Module 05: Reflection Assignment 5: Shelley and Gendreau Discuss Dr. Gendreau’s Career Path
Shelley Brown: Welcome, everyone. I’m here with Dr. Paul Gendreau to get his insights on a number of issues germane to correctional treatment. We’re going to start, though, with one important question. I need to know, and the students want to know, how you first get involved in corrections.
Paul Gendreau: Well, that’s a long story, but it’s one of my favorite topics because it was an interesting trip. And I think now things are more programmed as to how you get involved in an area. But when I was a youth, that is a teenager in the ’50s, how anything happened to me was not anything of my own intention.
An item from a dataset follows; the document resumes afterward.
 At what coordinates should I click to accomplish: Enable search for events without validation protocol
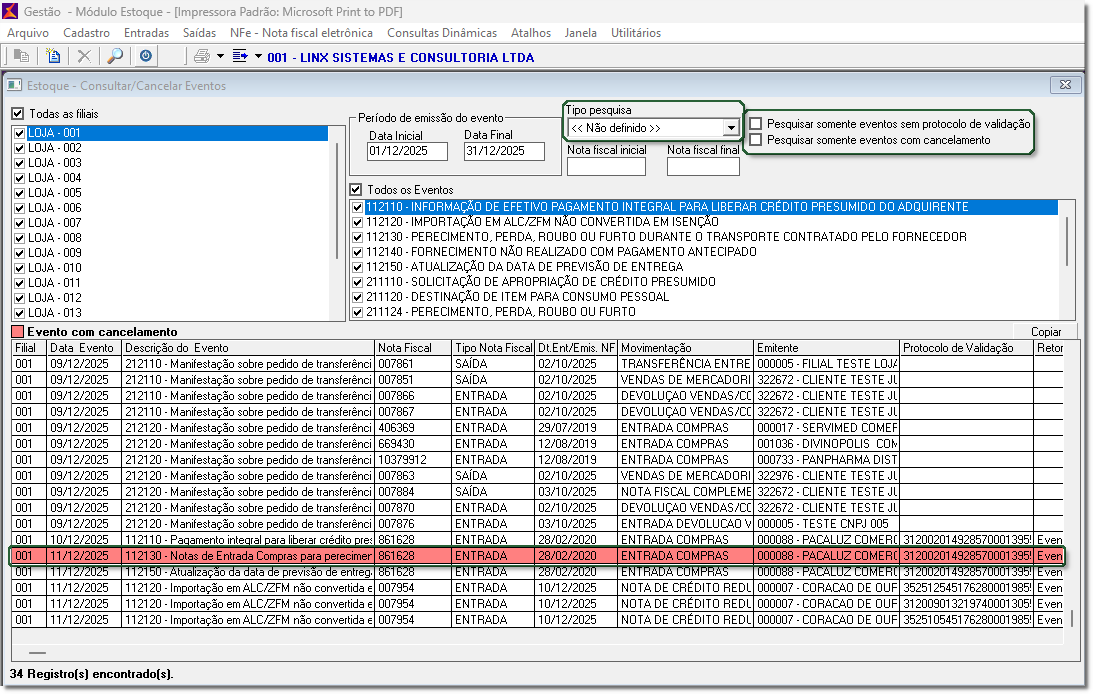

It was sort of like a Sliding Doors. Remember that famous movie? You walk down this street instead of that street, something happens. And that changes the direction in your life and also family. So after I graduated from Fisher Park High, and it took me two years to get through a grade 13 with about a 57% average, I wasn’t too sure what I wanted to do.
So for no particular reason, well, I thought I’d go on to the university and at least get a BA. And a back in those days, universities were taking just about any living body unlike now where you have to be almost an A or A plus student to get anywhere. And so Ottawa U, I majored in basketball and golf. I played on the basketball team with Alex Trebek. You should know this, students may not know who he is, but Jeopardy. And I was also captain of the golf team. And I also took a few courses.
And by the way, one of my inspirations was that I went to high school with Paul Anka. Now, maybe no one, you wouldn’t even remember who Paul Anka is.
Shelley Brown: Oh, I do. He’s got a street named after him in Ottawa.
Paul Gendreau: Good. Good show. So after I got my BA, then I had to decide what to do with my life. And one direction I could have gone into, and I sometimes regret it, is in radio. I was interviewed at CFRA to join the group there. And I thought, well, I always wanted to be a disc jockey.
And I pursued that kind of career later on in life when I was an academic and I used to have a jazz and blues show. The other was to go into the golf business in some way or maybe continue on in some directionless kind of way. So I decided after my BA to carry on. And it was mainly through the engineering of my father. He was Deputy Commissioner of Corrections in Canada. That’s the old Canadian Penitentiary Service which I should note, and I always like to make this point, the Canadian Penitentiary Service consisted of a General Gibson, my father, another chap, an accountant, and four secretaries. And they ran the whole system.
Now, that’s almost sort of laughable these days. So my father engineered through nepotism my becoming an intern in the Kingston area. And I started out at Kingston Penitentiary in 1961. And I was assigned to the psychiatric unit. And as I got more training there, some of my clients, again, I’m living in the past, but one of my clients was William Boyd, the famous bank robber in Canada. The other was Steven Truscott, who you might remember was finally exonerated and so on and so forth.
And during those early internship era, Don Andrews joined the crew, about a year after I started. And Don and I worked together. We had many discussions about things. And we sort of reinforced each other.
And after getting my doctorate, I then took my first academic job at Trent University. And guess what my specialty area was? Well, you’d never know. Classical eyelid conditioning. Because back then
Shelley Brown: So what is that exactly?
Paul Gendreau: You see, you’re even asking the question. That’s how arcane that area was. But it’s a way of conditioning, using classical or instrumental procedures. And you can find it possibly in the little fine print in any introductory psych in the experimental learning area. And I was going to become a pure experimental psychologist.
Shelley Brown: So some Pavlovian-based stuff?
Paul Gendreau: Yeah. And comparing
Shelley Brown: Classical conditioning?
Paul Gendreau: Yeah. One of the big issues at the time, hope I’m not inducing narcolepsy here. But one of the big issues at the time was, is there a difference between classical and instrumental conditioning? And so I was involved in that research area. And while at Trent, I somehow fell back into the corrections area.
I vowed after my early experience in corrections that I wanted to leave the field behind. And then, a fellow called Tom Surridge, a PhD in experimental psychology, was Director of Research at the Interior Ministry of Correctional Services. And he said, would you like to come aboard as a researcher and do all kinds of interesting things? So I left this esoteric experimental area of research in learning and got back into corrections.
And from then on, my career stayed in the field. And I left Trent after four years, went into the Interior Ministry of Correctional Services as a clinician administrator and so on and so forth.
Shelley Brown: And the rest is history.
Read this interview and answer the following questions.
How did Dr. Gendreau end up in corrections?
Was his career path what you expected?